For the 6 1/2-furlong ninth race on Feb. 22, Webb entered two horses, with Rubin to ride Cohesion.
“Reporters were all over the place,” Warman recalled. “There were a lot of them when I was about to ride in Florida, but nothing like what we had in Baltimore and Charles Town. I used to exercise horses in the morning, and then take a nap, but this day I missed my nap.”
The crowd at Charles Town was more than 9,300, the biggest Friday-night turnout in track history. Webb’s entry went off at 2-5, and stablemate Reely Beeg led all the way before Rubin found room on the inside with Cohesion and passed her at the wire.
There were suggestions that Larry Kunitake let up on Reely Beeg, allowing Rubin’s horse to win. “The age of chivalry is not yet dead,” one of the Charles Town stewards said.

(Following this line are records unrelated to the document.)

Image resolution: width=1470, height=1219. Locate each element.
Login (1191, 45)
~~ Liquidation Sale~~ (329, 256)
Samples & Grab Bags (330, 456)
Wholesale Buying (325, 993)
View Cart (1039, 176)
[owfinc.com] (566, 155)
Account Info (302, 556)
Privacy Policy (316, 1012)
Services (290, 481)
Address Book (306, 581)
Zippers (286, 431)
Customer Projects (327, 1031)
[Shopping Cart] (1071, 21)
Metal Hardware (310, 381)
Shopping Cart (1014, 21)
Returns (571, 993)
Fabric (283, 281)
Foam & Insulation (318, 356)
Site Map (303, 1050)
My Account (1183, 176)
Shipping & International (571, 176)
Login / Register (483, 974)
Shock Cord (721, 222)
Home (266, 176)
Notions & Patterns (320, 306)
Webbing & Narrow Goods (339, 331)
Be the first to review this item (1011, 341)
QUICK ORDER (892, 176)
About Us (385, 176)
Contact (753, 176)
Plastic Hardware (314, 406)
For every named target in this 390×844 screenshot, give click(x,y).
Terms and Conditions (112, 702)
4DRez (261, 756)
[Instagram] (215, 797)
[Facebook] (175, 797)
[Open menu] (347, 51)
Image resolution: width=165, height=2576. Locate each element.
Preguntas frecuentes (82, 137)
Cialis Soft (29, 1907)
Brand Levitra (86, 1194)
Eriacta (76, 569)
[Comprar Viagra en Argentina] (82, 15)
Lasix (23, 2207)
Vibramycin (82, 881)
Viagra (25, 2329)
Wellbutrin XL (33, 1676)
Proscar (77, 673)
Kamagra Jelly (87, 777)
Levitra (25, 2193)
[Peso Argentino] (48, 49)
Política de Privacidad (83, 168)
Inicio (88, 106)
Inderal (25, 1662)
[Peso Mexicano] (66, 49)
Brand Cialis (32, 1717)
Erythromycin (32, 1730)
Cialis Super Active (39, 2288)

Webb denied that. “Cohesion was a good $25,000 horse,” he said. “He had the speed that always made him dangerous on those bullring tracks. There was nothing funny about the race.”
Rubin was quickly hauled off to New York, in Kovens’ chauffeur-driven car, to appear on the “Ed Sullivan Show” and to be interviewed by Walter Cronkite and by Joe Garagiola. She remembers more about Janis Joplin’s outrageous backstage behavior than anything she said to Sullivan.
Later in 1969, Rubin suffered torn cartilage in both knees and a broken pelvis in spills. She gained weight and got too heavy to ride. Her career ended with 28 winners, including a couple of more on Cohesion.
“She was also the first woman jockey to win a race in New York,” Webb said. “We went up to Aqueduct with a horse called Brave Galaxy, and Buddy Jacobson saddled him.
“I was taking Barbara Jo to the airport after the race when we heard sirens and lights behind us. They pulled us over and told us that somebody at the track wanted her to ride there one more day. I’d bet our horse pretty good. The first thing I thought (upon seeing the police car) was that they were going to take the money away.”